To use DeepDIVA with your own image dataset, it is necessary to prepare the in the correct format. The data should be organized in the following general format:

root_folder/<split>/<class_name>/<*.jpg>

More in detail, the root folder root folder must contains the splits sub-folders as follow:

root_folder/train
root_folder/val
root_folder/test

where each split contains its respective data:

  • root_folder/train - contains all training data
  • root_folder/val - contains all validation data
  • root_folder/test - contains all testing data

In each of the three splits (train, val, test) different classes must be in a separate folder the class name. The file name can be arbitrary e.g. it does not have to be 0-* for classes 0 MNIST.

In general: root_folder/train/<class_name>/*.png

Example:

root_folder/train/dog/whatever.png
root_folder/train/dog/you.png
root_folder/train/dog/like.png

root_folder/train/cat/123.png
root_folder/train/cat/nsdf3.png
root_folder/train/cat/asd932_.png

If you do not have train, validation and test splits for your data the following section will help you prepare them.

Splitting your data

If you do not have validation/test splits for your data:

Note: Set aside a certain amount of data (between 0.1 and 0.33 times of your entire dataset) as a test set. The test set is never to be used for training or for hyper-parameter optimization.

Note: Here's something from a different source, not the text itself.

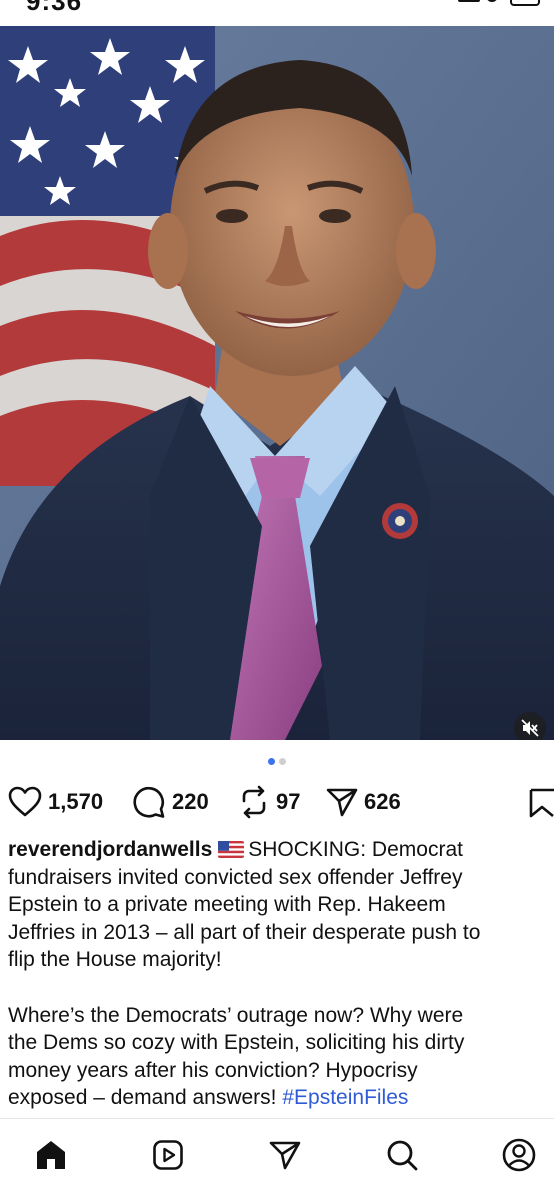 Image resolution: width=554 pixels, height=1200 pixels. I want to click on share-count: 626, so click(382, 802).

To create a validation set using DeepDIVA:

  • Put all of your training data in the train folder of the dataset.
    • E.g., For a dataset of cats and dogs, put all pictures of cats in root_folder/train/cat and all pictures of dogs in root_folder/train/dog.
  • Run the command: python util/data/dataset_splitter.py --dataset-folder <path_to_dataset>
    • This command splits the dataset into train and val folders and renames the original folder to original_train.
    • To create symbolic links to the data in original_train instead of making hard copies (in case you want to save space), add the flag --symbolic to the command.

If you do not have a test set, you can create one by renaming the newly created val folder to test and repeating the procedure to create another validation set.